Provided entries:
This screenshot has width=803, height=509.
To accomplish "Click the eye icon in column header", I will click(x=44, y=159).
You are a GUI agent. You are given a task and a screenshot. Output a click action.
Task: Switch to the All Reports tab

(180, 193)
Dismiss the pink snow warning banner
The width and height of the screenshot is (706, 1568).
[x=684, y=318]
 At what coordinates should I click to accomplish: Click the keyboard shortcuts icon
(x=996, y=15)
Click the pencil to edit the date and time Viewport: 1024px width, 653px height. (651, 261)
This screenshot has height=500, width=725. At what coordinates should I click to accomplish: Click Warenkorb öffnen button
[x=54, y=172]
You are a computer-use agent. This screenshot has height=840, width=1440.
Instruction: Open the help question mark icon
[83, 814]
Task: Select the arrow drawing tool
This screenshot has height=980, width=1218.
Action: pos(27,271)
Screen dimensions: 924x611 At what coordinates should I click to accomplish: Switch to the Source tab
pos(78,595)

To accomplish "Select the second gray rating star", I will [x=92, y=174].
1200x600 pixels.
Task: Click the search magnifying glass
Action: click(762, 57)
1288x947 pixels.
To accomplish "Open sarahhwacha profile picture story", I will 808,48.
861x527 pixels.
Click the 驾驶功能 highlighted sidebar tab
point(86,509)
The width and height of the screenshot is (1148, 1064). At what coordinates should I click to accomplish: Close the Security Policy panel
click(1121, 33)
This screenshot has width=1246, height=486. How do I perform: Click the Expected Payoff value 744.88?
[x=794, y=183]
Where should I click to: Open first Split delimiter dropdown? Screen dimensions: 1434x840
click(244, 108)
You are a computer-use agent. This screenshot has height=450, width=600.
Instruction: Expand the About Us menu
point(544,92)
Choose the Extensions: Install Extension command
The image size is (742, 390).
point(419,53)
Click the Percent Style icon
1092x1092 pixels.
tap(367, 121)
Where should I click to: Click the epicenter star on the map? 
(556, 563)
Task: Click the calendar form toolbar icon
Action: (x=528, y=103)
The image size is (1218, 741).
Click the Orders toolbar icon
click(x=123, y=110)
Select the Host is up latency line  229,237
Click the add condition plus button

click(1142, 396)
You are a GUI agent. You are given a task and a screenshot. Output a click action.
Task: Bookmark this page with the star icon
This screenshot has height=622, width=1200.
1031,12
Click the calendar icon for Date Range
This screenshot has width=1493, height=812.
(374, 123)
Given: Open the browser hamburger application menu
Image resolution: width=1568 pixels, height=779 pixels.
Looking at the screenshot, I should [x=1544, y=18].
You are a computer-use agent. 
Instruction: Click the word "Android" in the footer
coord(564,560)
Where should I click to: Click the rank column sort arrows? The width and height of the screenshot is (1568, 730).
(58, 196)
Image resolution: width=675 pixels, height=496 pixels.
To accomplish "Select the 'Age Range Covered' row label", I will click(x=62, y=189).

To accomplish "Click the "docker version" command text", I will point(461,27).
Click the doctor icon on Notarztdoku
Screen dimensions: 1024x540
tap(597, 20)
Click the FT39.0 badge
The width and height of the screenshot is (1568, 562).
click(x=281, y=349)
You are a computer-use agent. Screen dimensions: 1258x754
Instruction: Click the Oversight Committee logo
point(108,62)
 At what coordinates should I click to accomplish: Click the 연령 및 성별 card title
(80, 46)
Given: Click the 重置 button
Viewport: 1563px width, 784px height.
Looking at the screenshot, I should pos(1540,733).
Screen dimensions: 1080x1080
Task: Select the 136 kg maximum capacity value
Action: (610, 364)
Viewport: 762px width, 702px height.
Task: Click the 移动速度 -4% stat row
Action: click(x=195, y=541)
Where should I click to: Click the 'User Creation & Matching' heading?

The problem: Only lines that include "agent" belong in the answer; copy all of them from the listing.

Exercise output:
You are a GUI agent. You are given a task and a screenshot. Output a click action.
You are a computer-use agent. This screenshot has height=840, width=1440.
You are a computer-use agent. This screenshot has height=450, width=600.
You are a GUI agent. You are given a task and a screenshot. Output a click action.
You are a computer-use agent. 
You are a computer-use agent. Screen dimensions: 1258x754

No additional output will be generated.